Required work →
Your answer must consist of one number: how many lines in the records contain "label".

Records to process →

◆ ◆ ◆

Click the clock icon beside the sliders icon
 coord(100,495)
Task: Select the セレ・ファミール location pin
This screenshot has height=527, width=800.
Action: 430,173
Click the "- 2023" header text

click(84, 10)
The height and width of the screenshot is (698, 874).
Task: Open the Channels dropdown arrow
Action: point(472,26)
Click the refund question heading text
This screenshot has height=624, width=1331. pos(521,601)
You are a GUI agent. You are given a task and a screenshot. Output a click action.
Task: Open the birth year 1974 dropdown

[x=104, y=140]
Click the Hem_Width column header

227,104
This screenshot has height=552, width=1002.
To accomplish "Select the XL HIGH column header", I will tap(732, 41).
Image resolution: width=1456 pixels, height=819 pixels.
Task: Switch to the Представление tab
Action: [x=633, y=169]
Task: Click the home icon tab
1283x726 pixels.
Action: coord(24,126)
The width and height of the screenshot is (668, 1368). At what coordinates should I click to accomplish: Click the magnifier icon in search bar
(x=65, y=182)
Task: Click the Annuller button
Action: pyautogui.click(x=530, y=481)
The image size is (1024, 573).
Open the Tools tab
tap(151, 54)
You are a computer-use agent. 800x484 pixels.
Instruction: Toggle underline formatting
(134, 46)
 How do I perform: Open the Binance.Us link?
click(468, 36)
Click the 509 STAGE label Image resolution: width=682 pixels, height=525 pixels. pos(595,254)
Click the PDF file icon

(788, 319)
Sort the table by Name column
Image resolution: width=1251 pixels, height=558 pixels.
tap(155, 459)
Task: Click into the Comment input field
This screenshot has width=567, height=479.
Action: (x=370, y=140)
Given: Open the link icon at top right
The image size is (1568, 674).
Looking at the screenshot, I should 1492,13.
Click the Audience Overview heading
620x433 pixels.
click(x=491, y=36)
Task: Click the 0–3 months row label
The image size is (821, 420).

◆ ◆ ◆

Answer box →
2